Text extract
Works with any 40-pin Raspberry Pi, including the Pi 400 keyboard computer where direct HAT mounting isn't possible. Check the product images for pin configuration when using as a GPIO extender.

Key Features

  • Male-to-Female – Socket plugs onto the Pi, plug side accepts HATs and accessories
  • 150mm Length – Provides clearance between Pi and add-ons
  • 2×20 Pin (40-Pin) – Extends all GPIO, I2C, SPI, power, and ground pins
  • Flat Ribbon Construction – Neat, organised cable routing

Specifications

  • Connector – 2×20 (40-pin) IDC
  • Pitch – 2.54mm (0.1″)
  • Cable Length – 150mm
  • Ends – Male plug + female socket

Compatibility

  • Any Raspberry Pi with a 40-pin GPIO header (A+, B+, 2, 3, 4, 5, Zero, 400)

Ideal For

  • Raspberry Pi 400 HAT and Bonnet connections
  • Enclosed builds requiring external GPIO access
  • Prototyping with remote HAT mounting

Package Contents

  • 1× 40-Pin GPIO Male-to-Female Ribbon Cable (150mm)

Jargon buster

Plain-language definitions for the technical terms used above.

GPIO
General-purpose input/output pins are microcontroller pins you can set in software to read signals, switch devices on and off, or connect to peripherals. The number of GPIO pins matters because it limits how many buttons, LEDs, sensors, and other parts you can wire directly to the board.
I2C
I2C is a two-wire communication bus used by many sensors and small modules. It matters because several I2C devices can share the same two wires, but each device needs a compatible address and your controller must support I2C.
SPI
A fast serial communication bus often used for displays, memory cards, and sensors. It matters because SPI devices need specific pins for clock and data, plus a separate chip-select line for each device.

Dataset content
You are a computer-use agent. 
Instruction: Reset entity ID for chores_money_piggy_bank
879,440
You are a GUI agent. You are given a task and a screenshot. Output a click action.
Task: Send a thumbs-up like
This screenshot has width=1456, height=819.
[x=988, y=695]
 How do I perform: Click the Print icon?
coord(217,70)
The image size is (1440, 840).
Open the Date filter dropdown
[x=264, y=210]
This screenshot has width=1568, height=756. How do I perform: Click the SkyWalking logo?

Requirements
[a] In the ribbon cable product description, what pin pitch does the connector have?
[b] Summarize the ribbon cable product description in two sentences.

Outputs by task
[a] 2.54mm (0.1″).

[b] The product is a 150mm male-to-female flat ribbon cable with a 2×20 (40-pin) IDC connector that extends all GPIO, I2C, SPI, power, and ground pins. It works with any Raspberry Pi that has a 40-pin GPIO header, including the Pi 400, where HATs cannot be mounted directly, and the description ends with plain-language definitions of GPIO, I2C, and SPI.